I've come up with:
re.findall("([a-fA-F\d]*)", data)
but it's not very fool proof, is there a better way to grab all MD5-hash codes?
I've come up with:
re.findall("([a-fA-F\d]*)", data)
but it's not very fool proof, is there a better way to grab all MD5-hash codes?
How about "([a-fA-F\d]{32})" which requires it to be 32 characters long?
Well, since md5 is just a string of 32 hex digits, about all you could add to your expression is a check for "32 digits", perhaps something like this?
re.findall(r"([a-fA-F\d]{32})", data)
When using regular expressions in Python, you should almost always use the raw string syntax r"..."
:
re.findall(r"([a-fA-F\d]{32})", data)
This will ensure that the backslash in the string is not interpreted by the normal Python escaping, but is instead passed through to the re.findall
function so it can see the \d
verbatim. In this case you are lucky that \d
is not interpreted by the Python escaping, but something like \b
(which has completely different meanings in Python escaping and in regular expressions) would be.
See the re
module documentation for more information.

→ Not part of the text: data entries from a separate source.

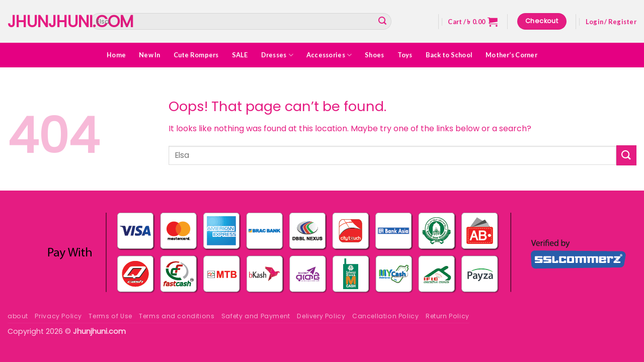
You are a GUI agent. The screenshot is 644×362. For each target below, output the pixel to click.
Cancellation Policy (385, 316)
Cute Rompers (196, 55)
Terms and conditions (177, 316)
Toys (405, 55)
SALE (240, 55)
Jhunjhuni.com (41, 22)
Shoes (374, 55)
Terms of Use (110, 316)
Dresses (277, 55)
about (18, 316)
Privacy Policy (58, 316)
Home (116, 55)
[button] (472, 22)
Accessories (329, 55)
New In (149, 55)
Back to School (449, 55)
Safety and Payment (256, 316)
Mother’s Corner (511, 55)
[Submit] (382, 22)
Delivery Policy (321, 316)
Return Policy (447, 316)
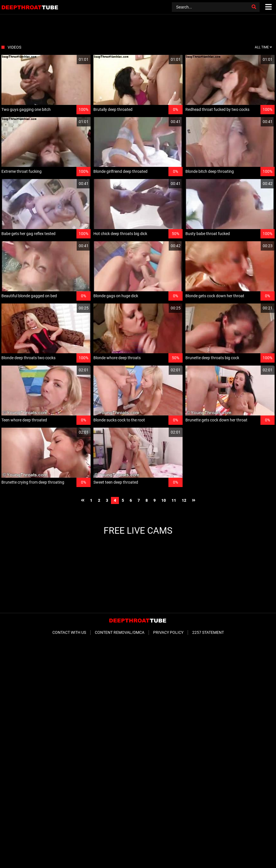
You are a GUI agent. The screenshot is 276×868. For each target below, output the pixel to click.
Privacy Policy (168, 632)
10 (164, 500)
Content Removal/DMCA (119, 632)
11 (174, 500)
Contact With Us (69, 632)
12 (184, 500)
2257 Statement (208, 632)
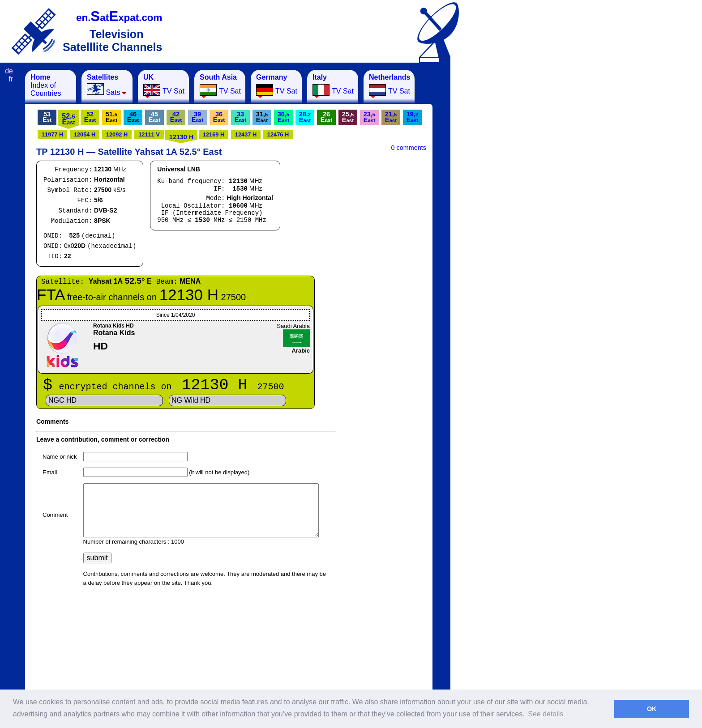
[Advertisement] (495, 204)
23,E (369, 117)
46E (133, 117)
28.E (305, 117)
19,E (412, 117)
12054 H (85, 134)
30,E (283, 117)
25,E (348, 117)
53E (47, 117)
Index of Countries (46, 85)
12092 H (117, 134)
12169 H (214, 134)
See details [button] (545, 714)
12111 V (149, 134)
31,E (262, 117)
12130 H (181, 137)
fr (11, 79)
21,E (391, 117)
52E (90, 117)
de (9, 71)
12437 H (246, 134)
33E (240, 117)
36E (219, 117)
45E (154, 117)
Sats (107, 85)
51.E (111, 117)
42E (176, 117)
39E (197, 117)
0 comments (409, 148)
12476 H (278, 134)
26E (326, 117)
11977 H (52, 134)
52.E (68, 119)
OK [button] (652, 709)
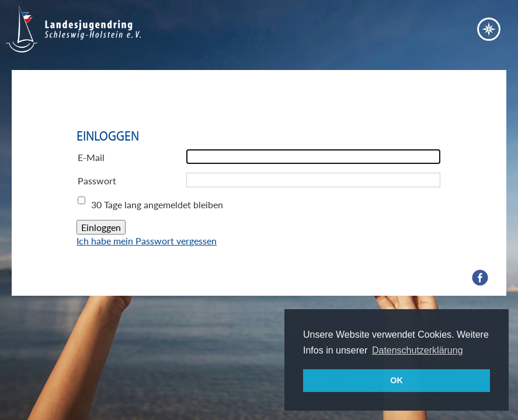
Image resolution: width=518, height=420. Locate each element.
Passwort (97, 180)
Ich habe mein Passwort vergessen (147, 240)
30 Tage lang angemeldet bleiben (157, 204)
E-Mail (91, 157)
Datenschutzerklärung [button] (418, 350)
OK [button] (397, 380)
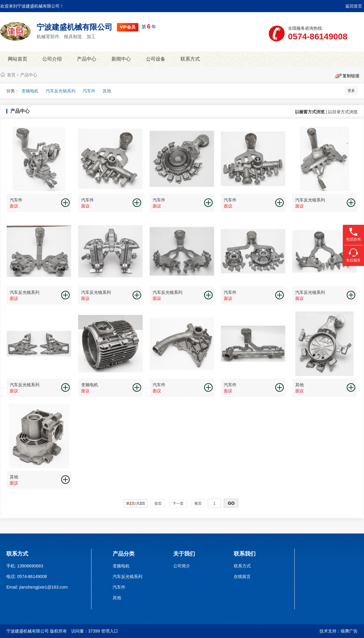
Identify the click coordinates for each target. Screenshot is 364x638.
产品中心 (87, 59)
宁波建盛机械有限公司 (74, 27)
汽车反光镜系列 (61, 91)
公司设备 (156, 59)
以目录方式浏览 (343, 112)
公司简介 (182, 566)
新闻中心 (121, 59)
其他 (107, 91)
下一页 (178, 503)
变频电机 (30, 91)
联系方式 (190, 59)
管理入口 (110, 631)
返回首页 (354, 6)
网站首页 (18, 59)
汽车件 (89, 91)
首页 (11, 75)
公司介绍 (52, 59)
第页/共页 (136, 503)
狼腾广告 (349, 631)
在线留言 (242, 577)
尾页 (198, 503)
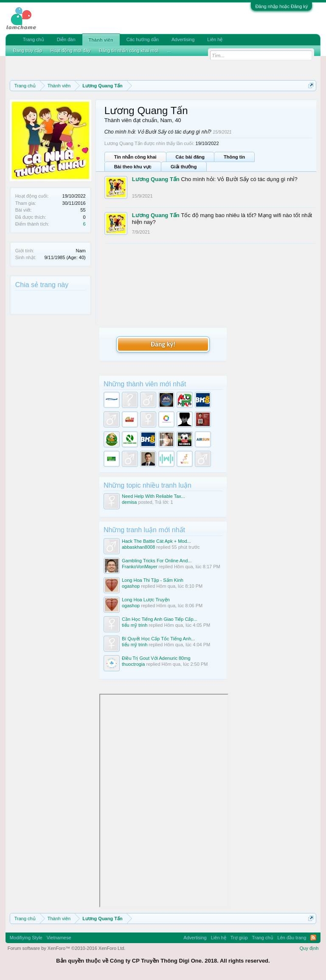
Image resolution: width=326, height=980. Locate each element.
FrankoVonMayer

Here's a better way to do it than some of the other solutions:
re.findall(r'(?i)(?<![a-z0-9])[a-f0-9]{32}(?![a-z0-9])', data)
This ensures that the match must be a string of 32 hexadecimal digit characters, but which is not contained within a larger string of other alphanumeric characters. With all the other solutions, if there is a string of 37 contiguous hexadecimals the pattern would match the first 32 and call it a match, or if there is a string of 64 hexadecimals it would split it in half and match each half as an independent match. Excluding these is accomplished via the lookahead and lookbehind assertions, which are non-capturing and will not affect the contents of the match.
Note also the (?i) flag which will makes the pattern case-insensitive which saves a little bit of typing, and that wrapping the entire pattern in parentheses is superfluous.